RECORDS PROVIDED section start

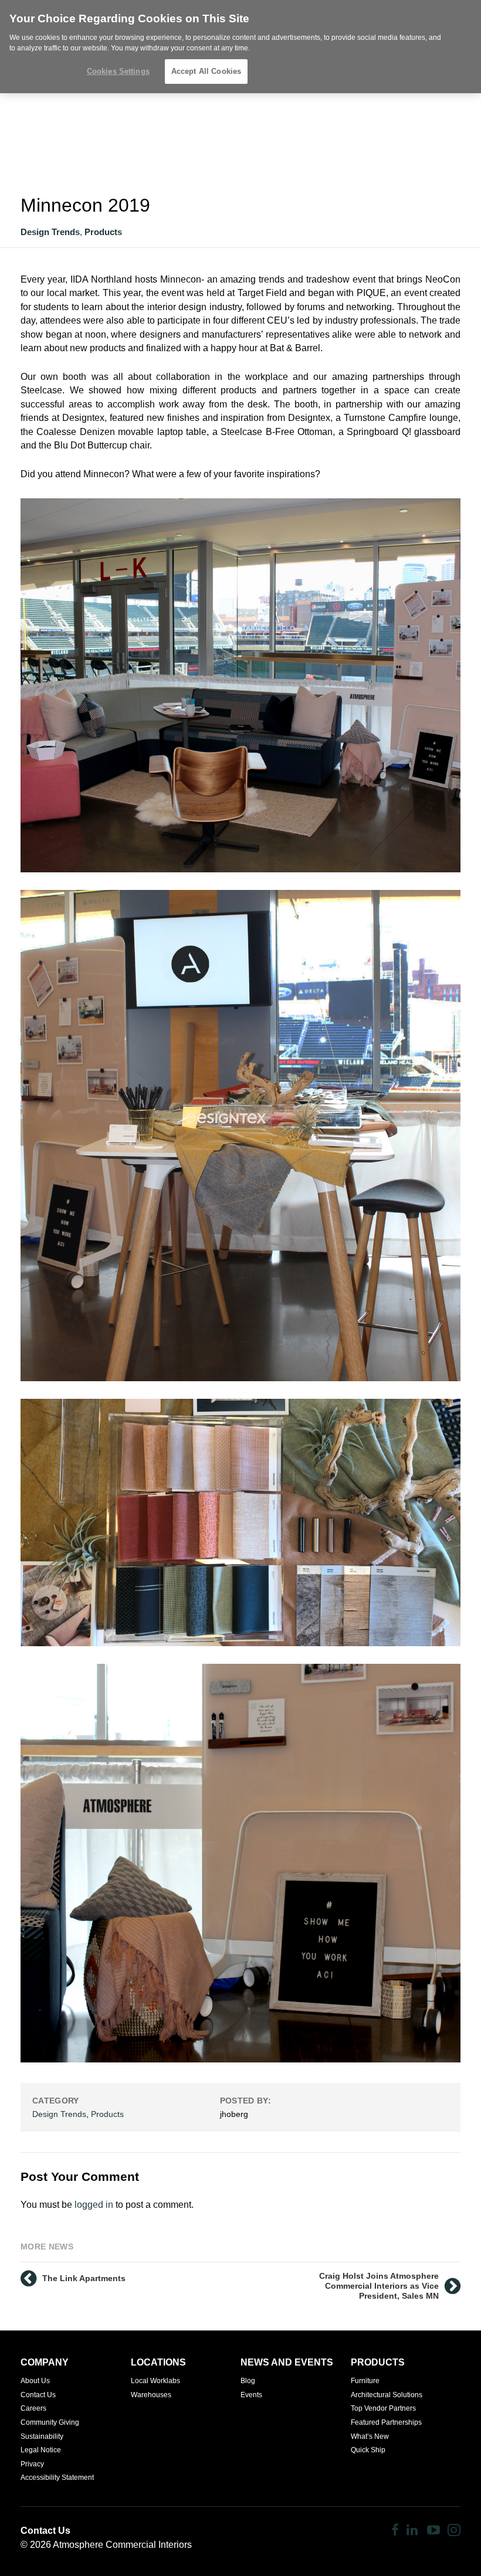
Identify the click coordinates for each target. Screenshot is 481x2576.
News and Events (286, 2362)
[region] (240, 46)
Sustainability (42, 2436)
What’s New (370, 2436)
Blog (247, 2381)
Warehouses (151, 2395)
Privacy (32, 2464)
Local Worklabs (155, 2381)
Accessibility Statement (57, 2477)
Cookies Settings (118, 71)
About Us (35, 2381)
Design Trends (50, 232)
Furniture (365, 2381)
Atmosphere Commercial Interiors (122, 2545)
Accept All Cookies (206, 71)
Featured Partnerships (386, 2422)
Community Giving (50, 2422)
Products (103, 232)
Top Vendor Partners (383, 2408)
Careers (33, 2408)
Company (45, 2362)
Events (251, 2395)
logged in (93, 2205)
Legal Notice (41, 2450)
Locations (158, 2362)
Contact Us (38, 2395)
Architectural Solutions (386, 2395)
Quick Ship (368, 2450)
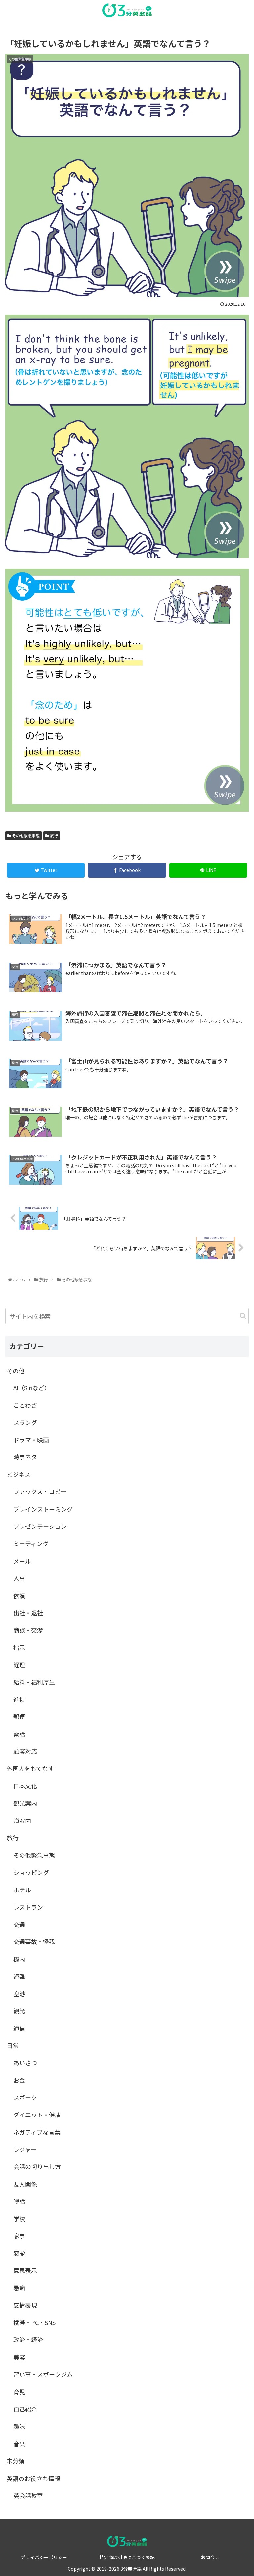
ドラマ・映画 (31, 1439)
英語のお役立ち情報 (33, 2478)
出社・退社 (28, 1612)
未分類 (15, 2460)
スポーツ (25, 2097)
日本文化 (25, 1786)
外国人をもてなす (30, 1768)
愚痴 (19, 2287)
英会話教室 (28, 2495)
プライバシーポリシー (44, 2557)
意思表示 (25, 2270)
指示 (19, 1647)
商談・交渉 (28, 1630)
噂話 (19, 2201)
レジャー (25, 2149)
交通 (19, 1924)
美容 (19, 2357)
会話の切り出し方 (37, 2166)
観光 (19, 2010)
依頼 (19, 1595)
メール (22, 1561)
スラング (25, 1422)
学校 (19, 2218)
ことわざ (25, 1405)
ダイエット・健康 (37, 2114)
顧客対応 (25, 1751)
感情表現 (25, 2305)
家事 (19, 2235)
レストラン (28, 1907)
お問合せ (210, 2557)
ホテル (22, 1889)
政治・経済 (28, 2339)
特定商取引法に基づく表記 (127, 2557)
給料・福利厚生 (34, 1682)
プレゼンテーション (40, 1526)
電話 (19, 1734)
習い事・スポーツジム (43, 2374)
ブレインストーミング (43, 1509)
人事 (19, 1578)
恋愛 (19, 2253)
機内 (19, 1959)
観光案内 (25, 1803)
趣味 (19, 2426)
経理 (19, 1664)
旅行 (53, 835)
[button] (243, 1316)
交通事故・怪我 (34, 1941)
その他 (15, 1370)
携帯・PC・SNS (34, 2322)
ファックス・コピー (39, 1491)
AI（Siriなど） (31, 1387)
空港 (19, 1993)
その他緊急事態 (25, 835)
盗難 (19, 1976)
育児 (19, 2391)
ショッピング (31, 1872)
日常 (13, 2045)
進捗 (19, 1699)
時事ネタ (25, 1457)
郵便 (19, 1716)
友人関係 (25, 2184)
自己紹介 (25, 2409)
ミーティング (31, 1543)
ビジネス (18, 1474)
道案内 (22, 1820)
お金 (19, 2080)
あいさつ (25, 2062)
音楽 (19, 2443)
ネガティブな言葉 (37, 2132)
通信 (19, 2028)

RECORDS PROVIDED section end

Return every entry above word for word, and include no images.

#### ANSWER SECTION
Identify the click coordinates for each target. Screenshot is 481x2576.
News and Events (286, 2362)
[region] (240, 46)
Sustainability (42, 2436)
What’s New (370, 2436)
Blog (247, 2381)
Warehouses (151, 2395)
Privacy (32, 2464)
Local Worklabs (155, 2381)
Accessibility Statement (57, 2477)
Cookies Settings (118, 71)
About Us (35, 2381)
Design Trends (50, 232)
Furniture (365, 2381)
Atmosphere Commercial Interiors (122, 2545)
Accept All Cookies (206, 71)
Featured Partnerships (386, 2422)
Community Giving (50, 2422)
Products (103, 232)
Top Vendor Partners (383, 2408)
Careers (33, 2408)
Company (45, 2362)
Events (251, 2395)
logged in (93, 2205)
Legal Notice (41, 2450)
Locations (158, 2362)
Contact Us (38, 2395)
Architectural Solutions (386, 2395)
Quick Ship (368, 2450)
ドラマ・映画 (31, 1439)
英語のお役立ち情報 (33, 2478)
出社・退社 (28, 1612)
未分類 (15, 2460)
スポーツ (25, 2097)
日本文化 (25, 1786)
外国人をもてなす (30, 1768)
愚痴 (19, 2287)
英会話教室 (28, 2495)
プライバシーポリシー (44, 2557)
意思表示 (25, 2270)
指示 (19, 1647)
商談・交渉 (28, 1630)
噂話 (19, 2201)
レジャー (25, 2149)
交通 (19, 1924)
美容 (19, 2357)
会話の切り出し方 (37, 2166)
観光 (19, 2010)
依頼 (19, 1595)
メール (22, 1561)
スラング (25, 1422)
学校 (19, 2218)
ことわざ (25, 1405)
ダイエット・健康 (37, 2114)
顧客対応 (25, 1751)
感情表現 (25, 2305)
家事 (19, 2235)
レストラン (28, 1907)
お問合せ (210, 2557)
ホテル (22, 1889)
政治・経済 (28, 2339)
特定商取引法に基づく表記 (127, 2557)
給料・福利厚生 (34, 1682)
プレゼンテーション (40, 1526)
電話 (19, 1734)
習い事・スポーツジム (43, 2374)
ブレインストーミング (43, 1509)
人事 (19, 1578)
恋愛 (19, 2253)
機内 (19, 1959)
観光案内 (25, 1803)
趣味 (19, 2426)
経理 (19, 1664)
旅行 (53, 835)
[button] (243, 1316)
交通事故・怪我 (34, 1941)
その他 (15, 1370)
携帯・PC・SNS (34, 2322)
ファックス・コピー (39, 1491)
AI（Siriなど） (31, 1387)
空港 (19, 1993)
その他緊急事態 (25, 835)
盗難 (19, 1976)
育児 (19, 2391)
ショッピング (31, 1872)
日常 (13, 2045)
進捗 (19, 1699)
時事ネタ (25, 1457)
郵便 (19, 1716)
友人関係 (25, 2184)
自己紹介 (25, 2409)
ミーティング (31, 1543)
ビジネス (18, 1474)
道案内 (22, 1820)
お金 (19, 2080)
あいさつ (25, 2062)
音楽 (19, 2443)
ネガティブな言葉 (37, 2132)
通信 (19, 2028)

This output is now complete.